I have a colleague who works and lives in the SF Bay Area who urgently needs to see a good endo who understands the importance of good control. The endo doesn't need to be a Bernstein devotee, but it would be good if they're at least a similar mindset re low carb and tight control.
My colleague just shared with me that she thinks she might be diabetic. She went to see her General Practitioner last week because she was feeling lousy (lots of classic symptoms - thirst, fatigue, etc.) The Dr. did a BG test and she was in the 300's. His response was to put her on 1000mg of Metformin and have her test her BG for a week.
I live on the other side of the country and was visiting our CA offices and just happened to have my Bayer A1c test kit with me. She had an A1c of 11.9%!! That translates into an average of 295mg/Dl!!
One of the other Dr's at her GP's office was quite cavalier and said as long as she's not in the 500's, there's nothing to worry about. I was stunned.
I need your help in recommending an endo that can get her the treatment she needs immediately.
join this group and ask them
let me know if you don't hear back
Wow, I'm stunned too. How do these people get medical degrees?
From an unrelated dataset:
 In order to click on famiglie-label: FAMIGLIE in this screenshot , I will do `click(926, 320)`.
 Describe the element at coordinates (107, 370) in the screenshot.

If I were her I would test myself for ketones and go to an er for a work up. She could be going into dka soon etc. I hope you find someone for her. I'm in NY and don't know of that many endos.
Indeed. The level of ignorance and prejudice about diabetes within the medical community never ceases to amaze me.
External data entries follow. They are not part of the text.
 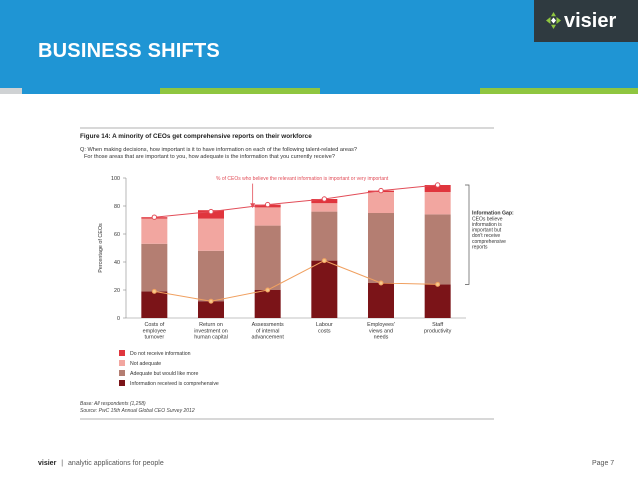 What do you see at coordinates (296, 281) in the screenshot?
I see `comprehensive-line` at bounding box center [296, 281].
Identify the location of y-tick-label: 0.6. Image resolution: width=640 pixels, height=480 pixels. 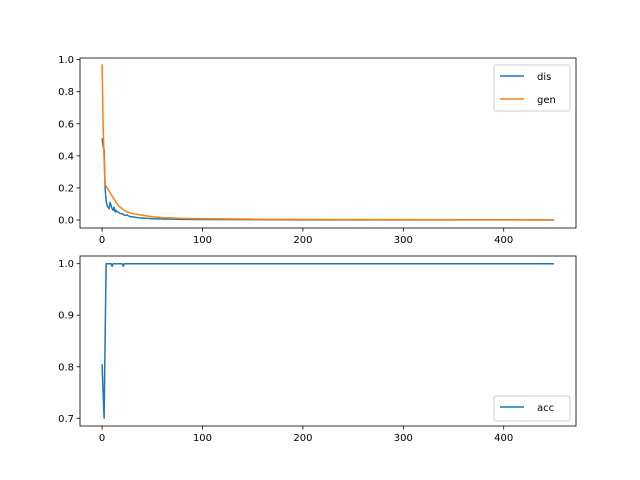
(66, 124).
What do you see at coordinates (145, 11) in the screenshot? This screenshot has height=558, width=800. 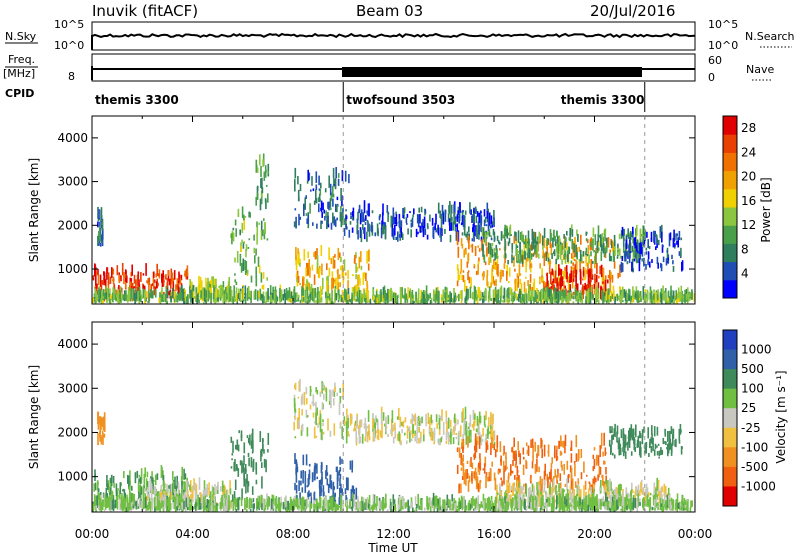 I see `station-title: Inuvik (fitACF)` at bounding box center [145, 11].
Christopher, I also posted in the SF Bay Area group, but am posting here, too. Let us know where your colleague lives and we may be able to help. I have a good endo in Walnut Creek (SF East Bay), but she is with Kaiser. Also, you may want to suggest that your colleague get tested to see if she has Type 1 diabetes. Type 1 can be slower onset in adults, but it is crucial to be treated correctly (exogenous insulin) and not with drugs only appropriate for Type 2 diabetes. Type 1 autoimmune diabetes can be distinguished by autoantibody tests (glutamic acid decarboxylase autoantibodies (GAD), islet cell cytoplasmic autoantibodies (ICA), insulinoma-associated 2 autoantibodies (IA-2), and zinc transporter 8 autoantibodies (ZnT8). It is important to get the full suite of autoantibody tests, not just GAD. I write about autoantibody testing in this blog. I also wrote my top ten tips for the newly diagnosed adult. I hope these are helpful.
Thanks. She's in the San Jose area. Yes, I actually forwarded your post "Positive Autoantibody Tests Indicate Type 1 Autoimmune Diabetes" to her. I myself was initially misdiagnosed as a Type 2, so I urged her to get the anti-body tests done too.